__SHORT TASK__.
Reproduce each line of the records below word for word, omitting the pictures.
■ ■ ■ ■ ■ ■ ■
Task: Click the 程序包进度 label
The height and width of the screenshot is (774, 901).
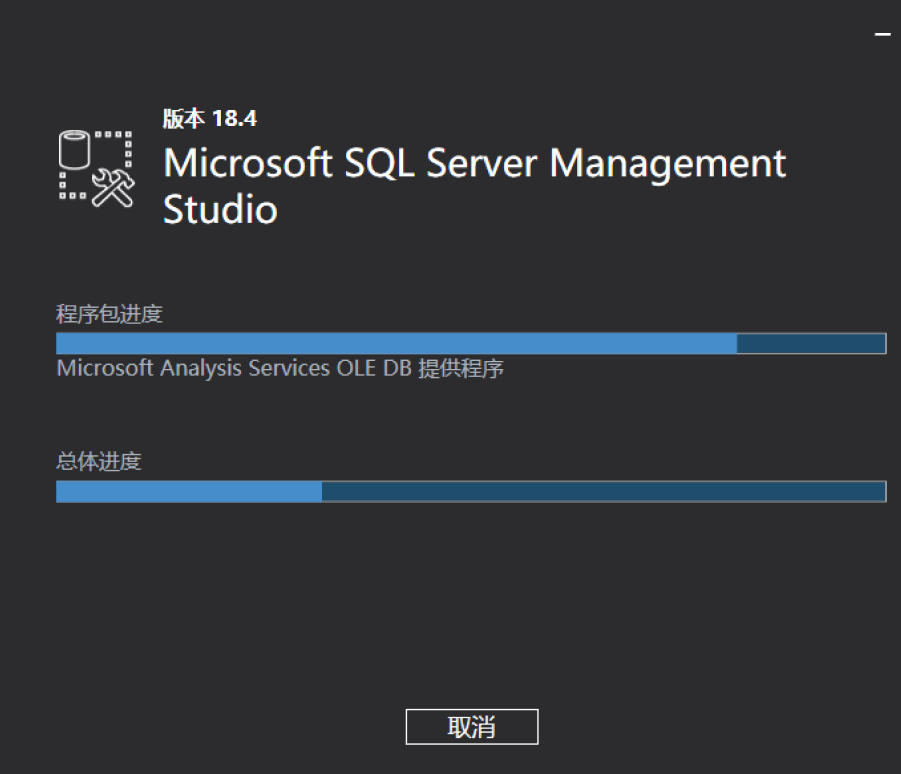Action: 109,315
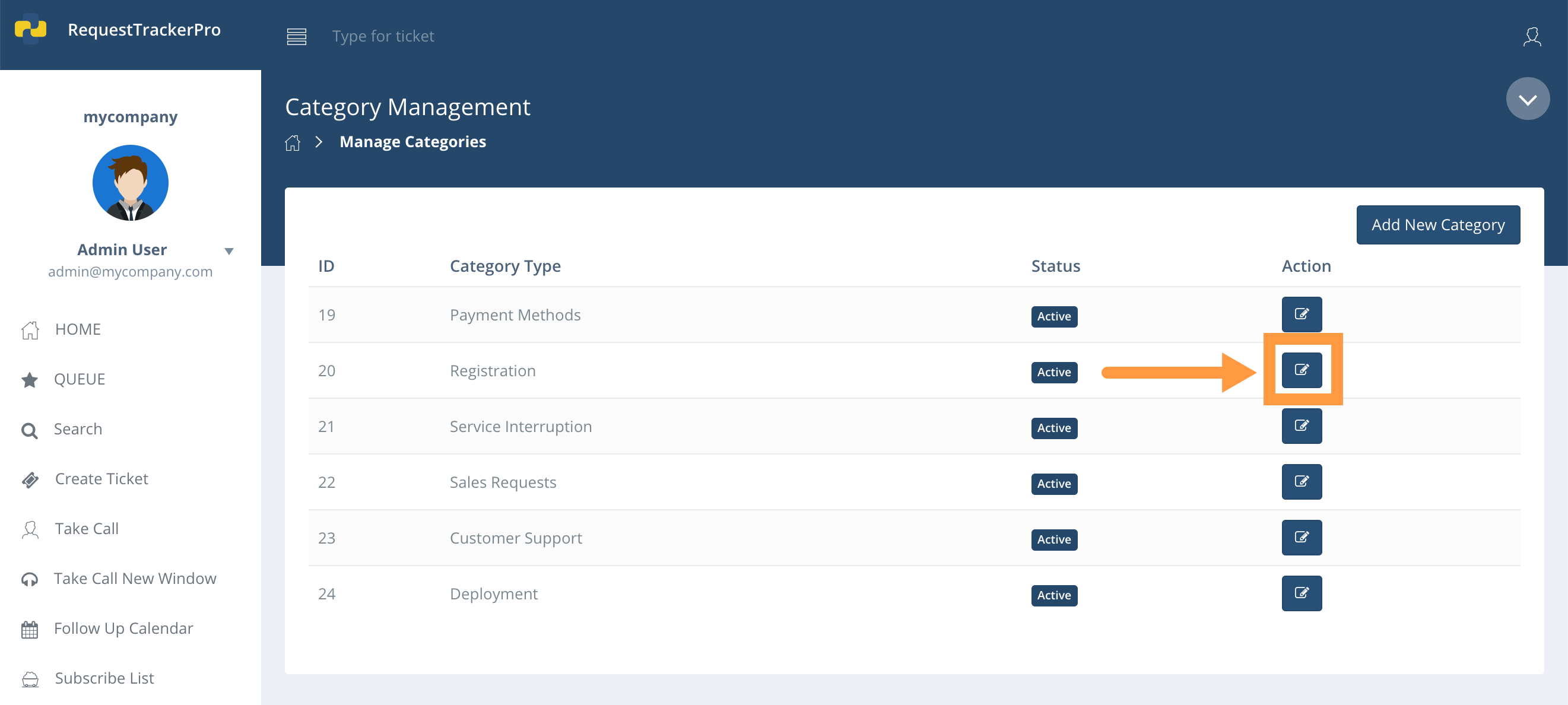1568x705 pixels.
Task: Collapse the page header using the chevron circle
Action: 1528,98
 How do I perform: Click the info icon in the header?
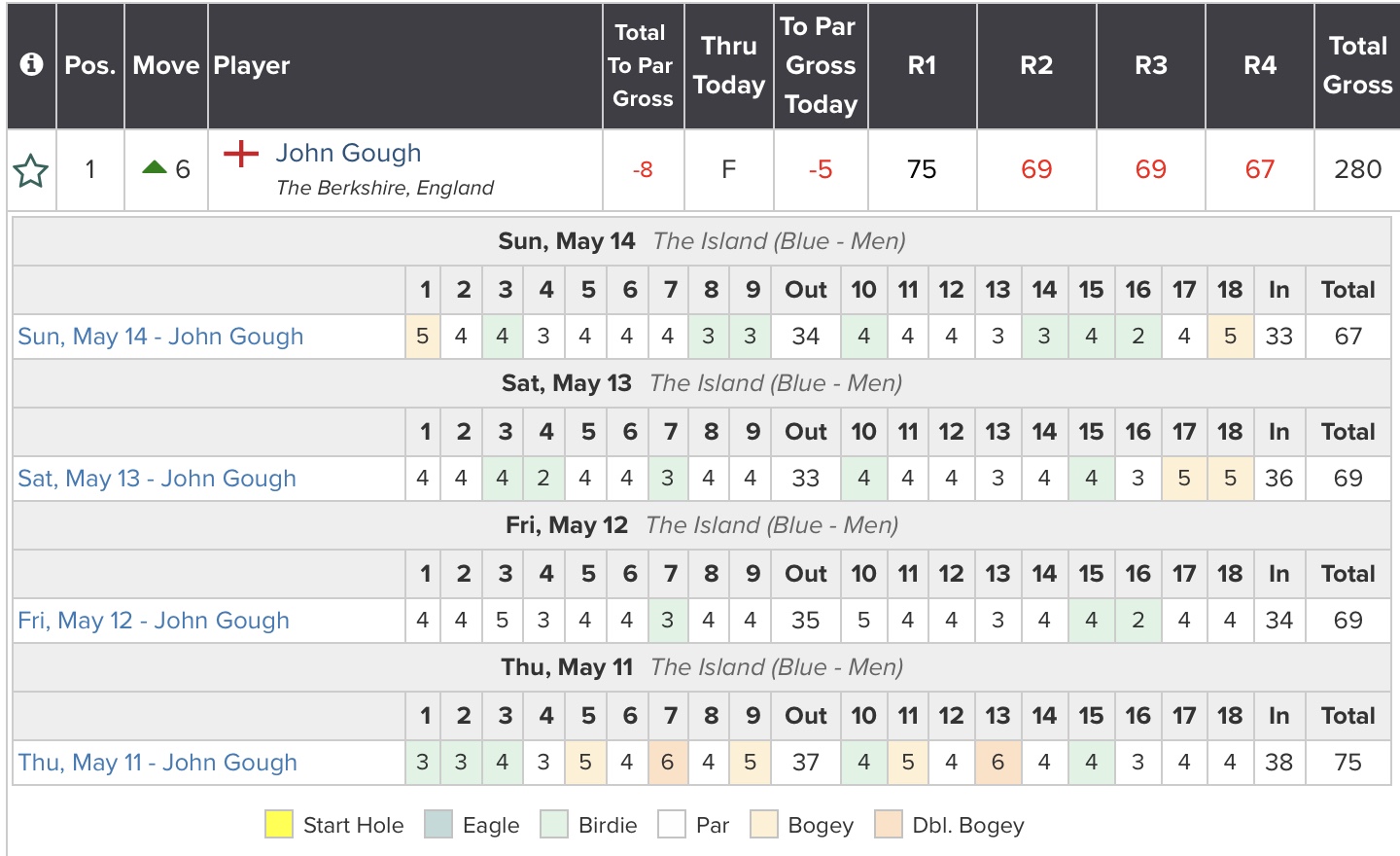(31, 64)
■ ■ ■ ■ ■ ■ ■
__TASK RESULT__.
Task: Click the 程序包进度 label
The height and width of the screenshot is (774, 901).
Action: 109,315
1568x705 pixels.
Task: Collapse the page header using the chevron circle
Action: 1528,98
 How do I perform: Click the info icon in the header?
(31, 64)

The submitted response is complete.